The new study presents the first two years of data from the sensor network. The team found that many sites frequently experienced days when air pollution exceeded levels recommended by the World Health Organization. For example, in the city of Martins Ferry, where a sensor took measurements for 336 days, it measured unsafe levels of air pollution on 50 of those days.
“It is kind of wild,” said Raheja, “considering that it’s generally a clean area. I think any number of days above WHO guidelines is really concerning for an area like this.”
She sees a clear link to the area’s fossil fuel development. “If there wasn’t fracking in this area, there would be no reason for bad air pollution. It’s not an urban area. There’s not a lot of cars or rush hour or anything like that which usually causes air pollution.”
The study compares the daily averages collected from the citizen sensors with the EPA’s three nearby sensors. The correlation between the two was low — less than 55 percent.
“It just goes to show that the EPA monitors might be getting broad trends correctly, like annual or seasonal amounts,” said Raheja. “But in terms of daily averages, which is what affects human health, the EPA sensors are not always capturing the heterogeneous exposure that people in this area experience.”
That’s because the EPA sensors are too few and too widely spaced to capture a detailed picture of the air pollution levels, she said. EPA relies on high-grade monitors that cost hundreds of thousands of dollars apiece, which helps explain why the network is so sparse. In contrast, the citizen scientists’ sensors cost only a few hundred dollars each, so they were able to set up a denser network.
In another aspect of the study, residents picked up air pollution spikes on their monitors and wanted to know where they came from. So the volunteer scientists helped to model local wind patterns to key in on which fracking facilities could be responsible for spikes in specific sensors on specific days.
“There are a lot of different sources in the area, and sometimes community activists have to pick which battles to fight first,” said Raheja. So far, residents say they are particularly concerned about the area’s Williams Compressor Station and the Dominion Compressor Station.
The data have allowed community leaders to submit targeted public records requests about these operations and their compliance with air quality standards, the paper notes. Information from the air quality sensors also has helped residents know when to close their windows, wear masks or update indoor air purification systems.
Community members also saw correlations between air pollution spikes and their headaches and nausea. For example, some noticed bad smells and more severe symptoms in mid December 2020. At the same time, the air pollution data shows several spikes in emissions.
The paper quotes community member Kevin Young. “Before, [there] was no one to help us. None of the Ohio regulators would come to witness the extreme air pollution events that made my wife and me very sick.” He added, “Now that we have data to substantiate the harmful amounts of the air pollutants, it seems the regulators are taking us more seriously.”
The paper notes that the data offered a shared language that community members could use to articulate their complaints to the EPA, Ohio Department of Natural Resources, and the Ohio Department of Health. Regulators are starting to take notice; local activist Jill Hunkler was invited to testify in April 2021 before the U.S. House of Representatives Subcommittee on the Environment.

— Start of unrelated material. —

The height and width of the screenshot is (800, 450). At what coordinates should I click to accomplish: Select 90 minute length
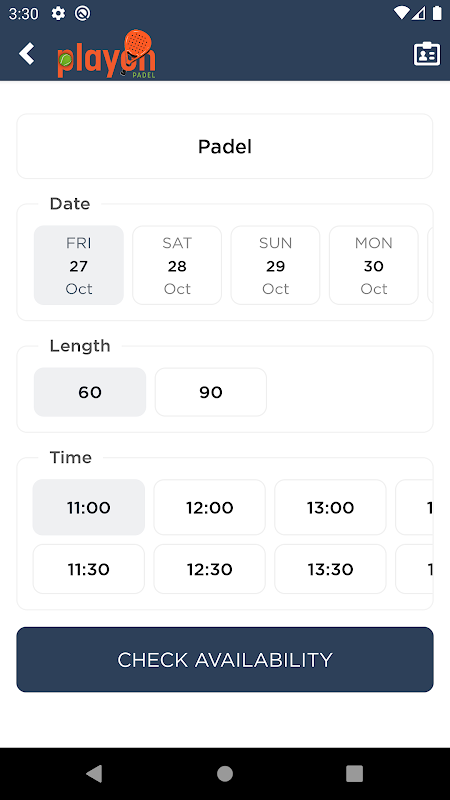(x=211, y=392)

The scientists and community groups hope to continue working together. They are currently applying for grants to scale up their sensor network, and networking with other concerned community groups, some as far away as Louisiana’s infamous Cancer Alley, who want to learn more about how to get started on similar programs.
“Community-led science and community activism, especially when working with academic scientists, can be really powerful in terms of doing what regulatory agencies cannot do,” said Raheja.